** START The input **

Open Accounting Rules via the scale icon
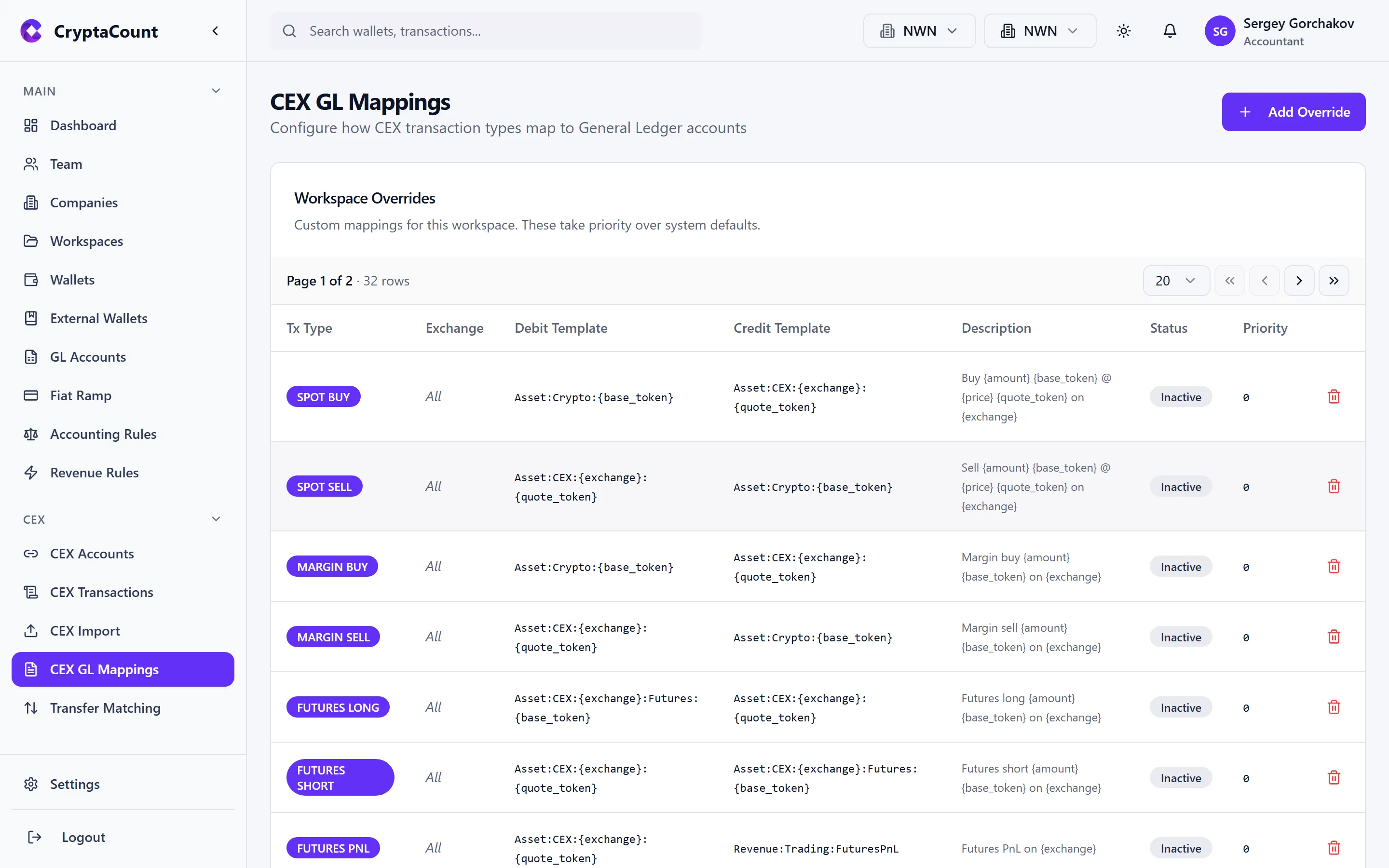Screen dimensions: 1389x868 31,434
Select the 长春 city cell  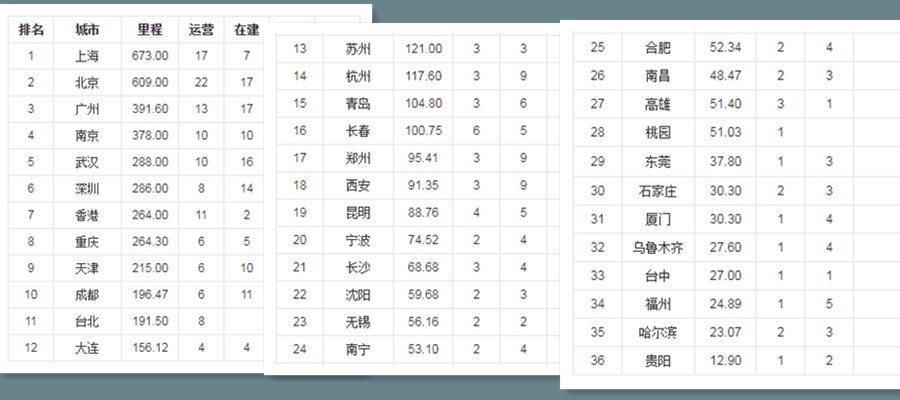(358, 130)
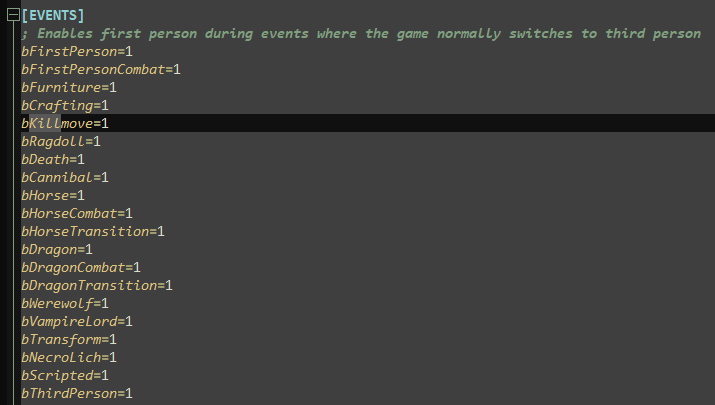
Task: Click the bDragonCombat=1 line
Action: click(81, 268)
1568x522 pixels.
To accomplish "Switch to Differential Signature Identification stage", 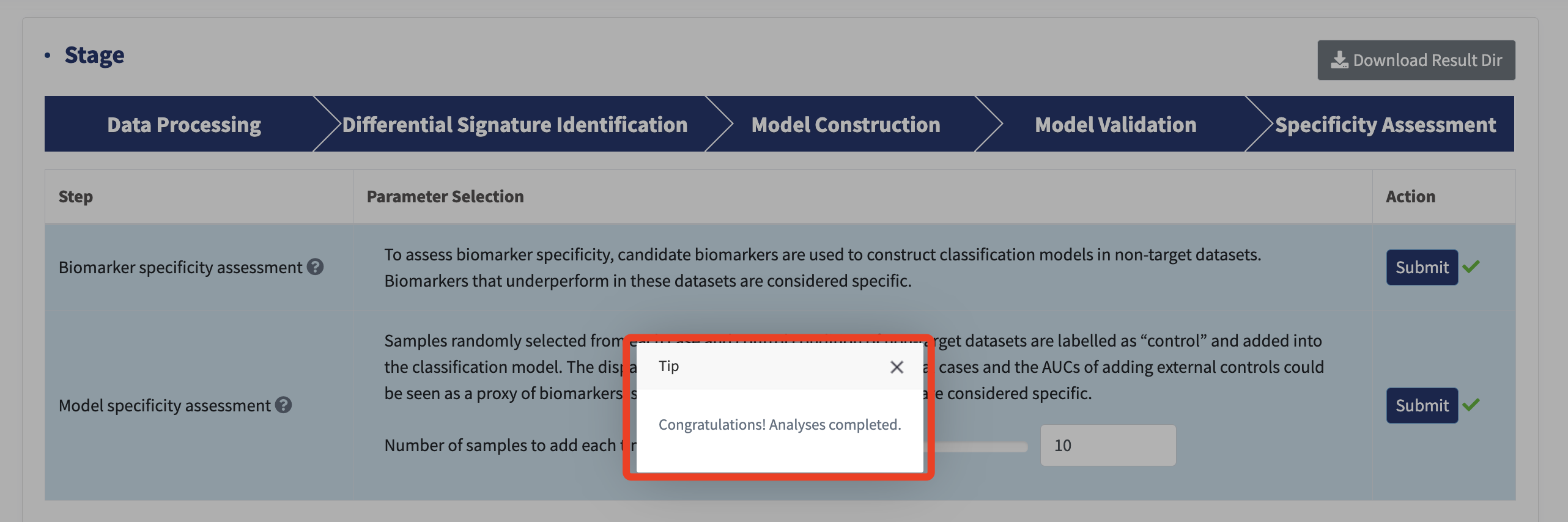I will coord(514,124).
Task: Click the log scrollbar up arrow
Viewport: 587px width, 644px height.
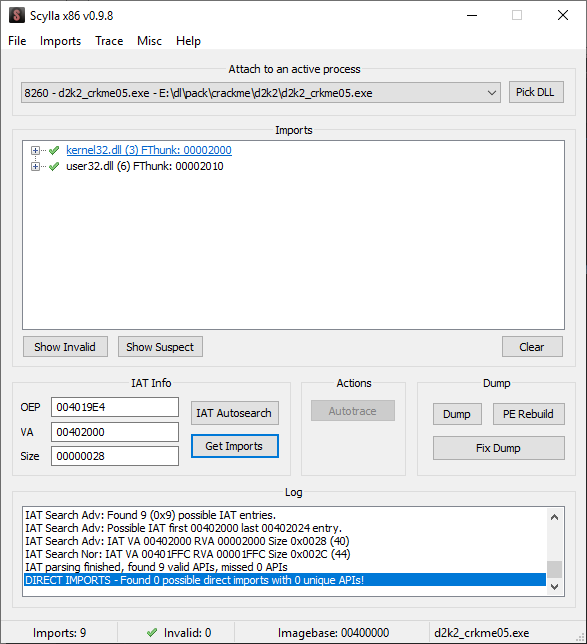Action: coord(555,517)
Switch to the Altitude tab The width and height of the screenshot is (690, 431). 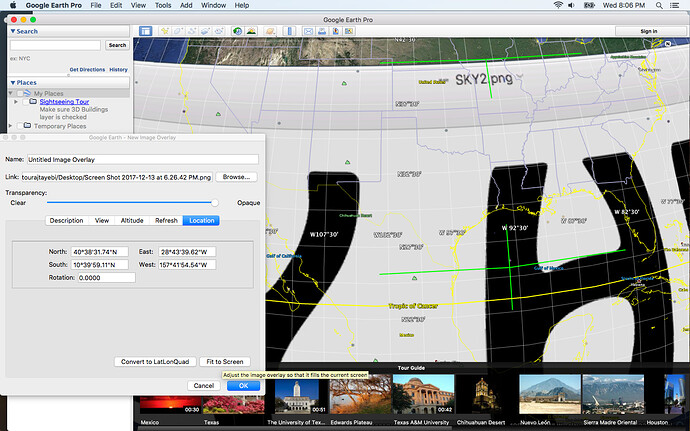(x=133, y=220)
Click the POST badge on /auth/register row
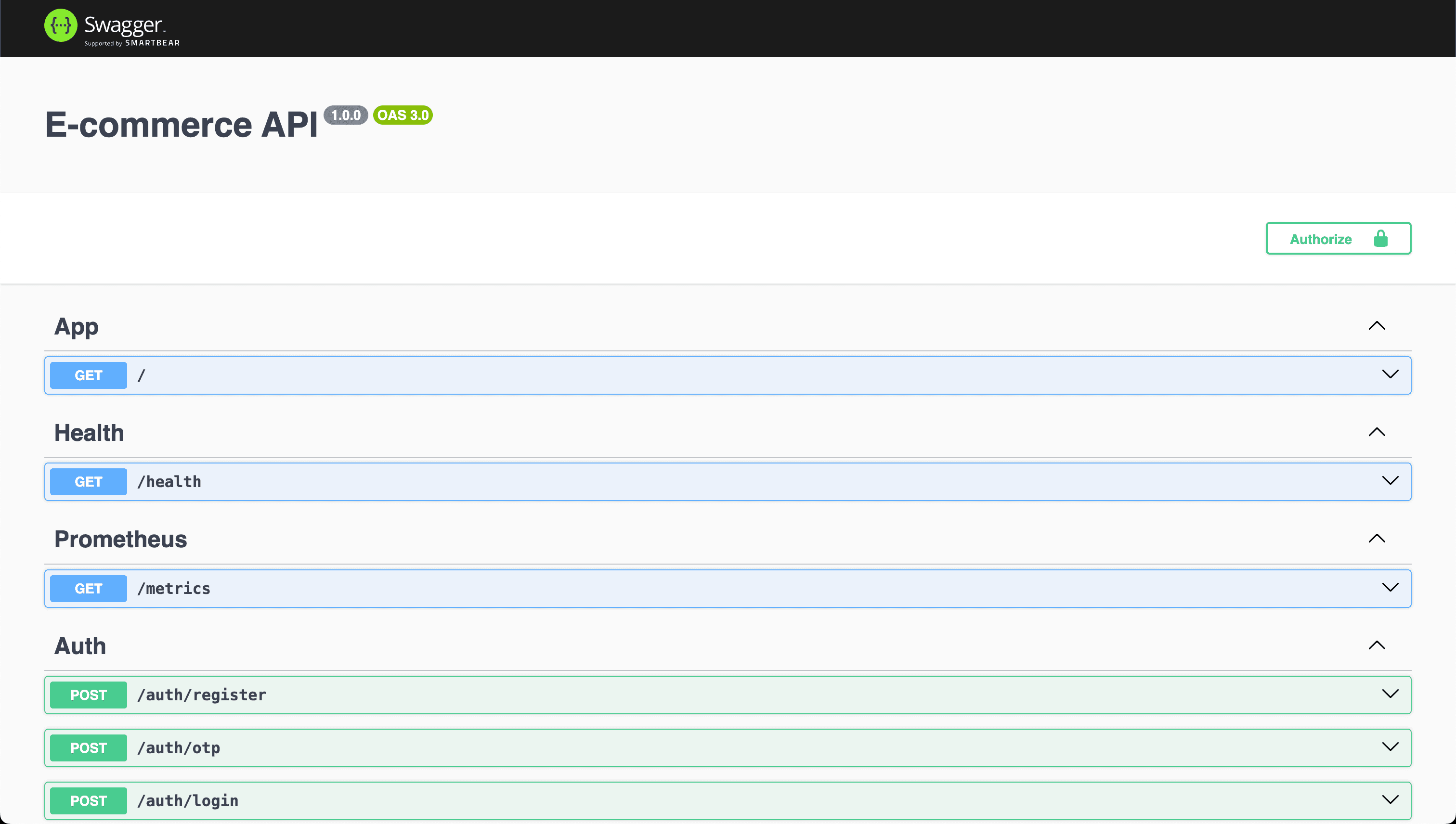 click(88, 695)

** END The input **

→ Problem statement:
Return each line above that contains the string "Task".

→ Complete response:
Task: Click the bDragonCombat=1 line
Task: Click the log scrollbar up arrow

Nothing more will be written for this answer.